**WORK REQUIRED:** The expected result is an exact copy of the lines from the one holding "Where should I" to the last line of the material, with pictures removed and nothing added.

**RECORDS SHOWN:**

......

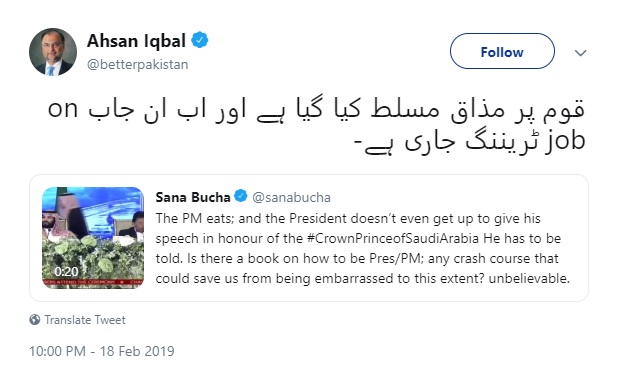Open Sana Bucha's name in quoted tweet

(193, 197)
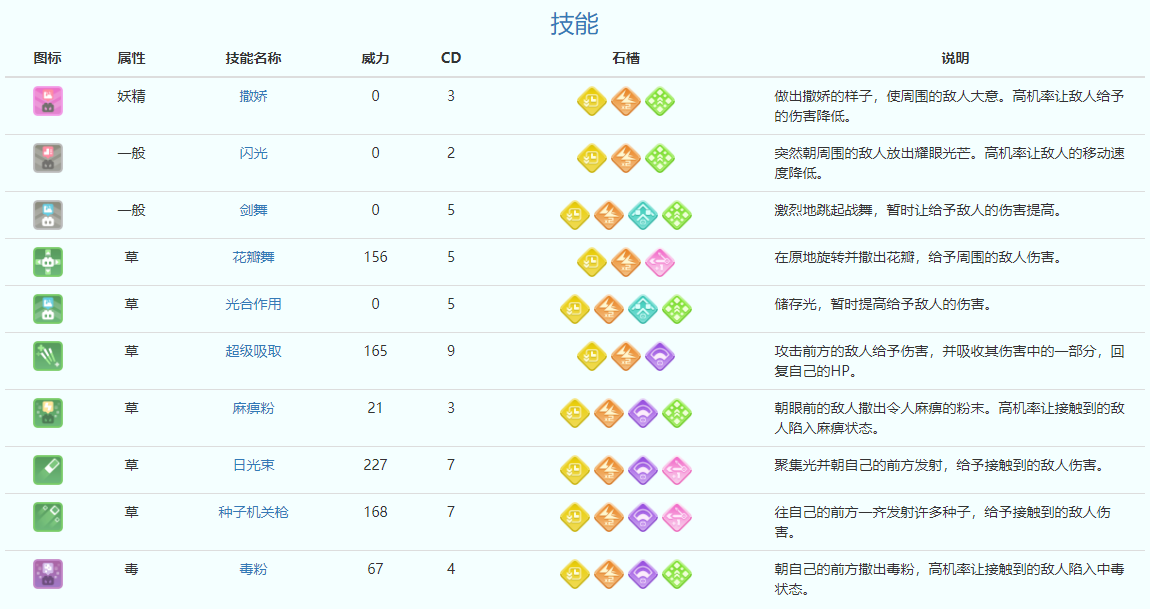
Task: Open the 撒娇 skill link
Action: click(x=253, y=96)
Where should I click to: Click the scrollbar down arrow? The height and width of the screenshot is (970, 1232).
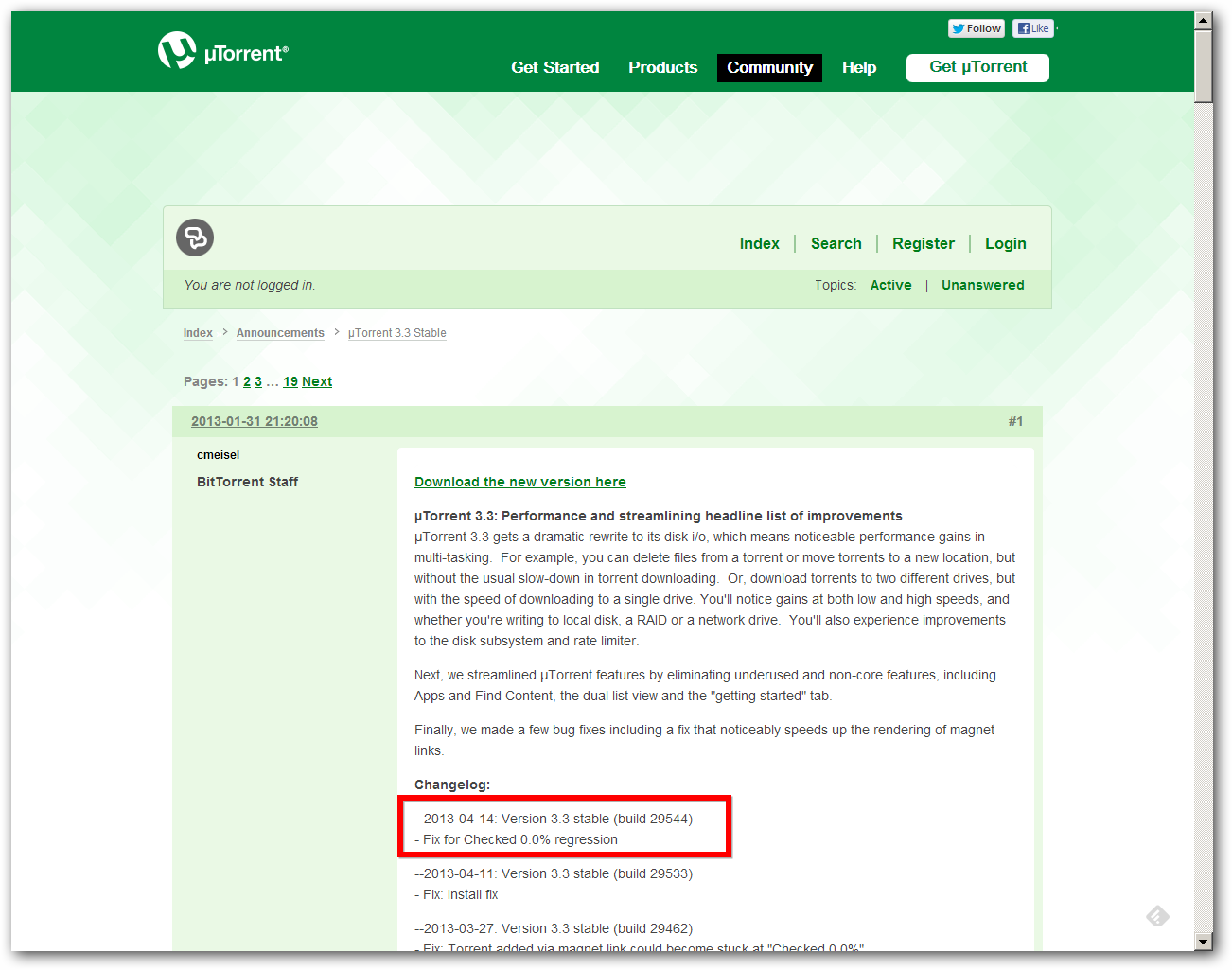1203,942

......

**REPLY:**
Where should I click to: Click the scrollbar down arrow? The height and width of the screenshot is (970, 1232).
1203,942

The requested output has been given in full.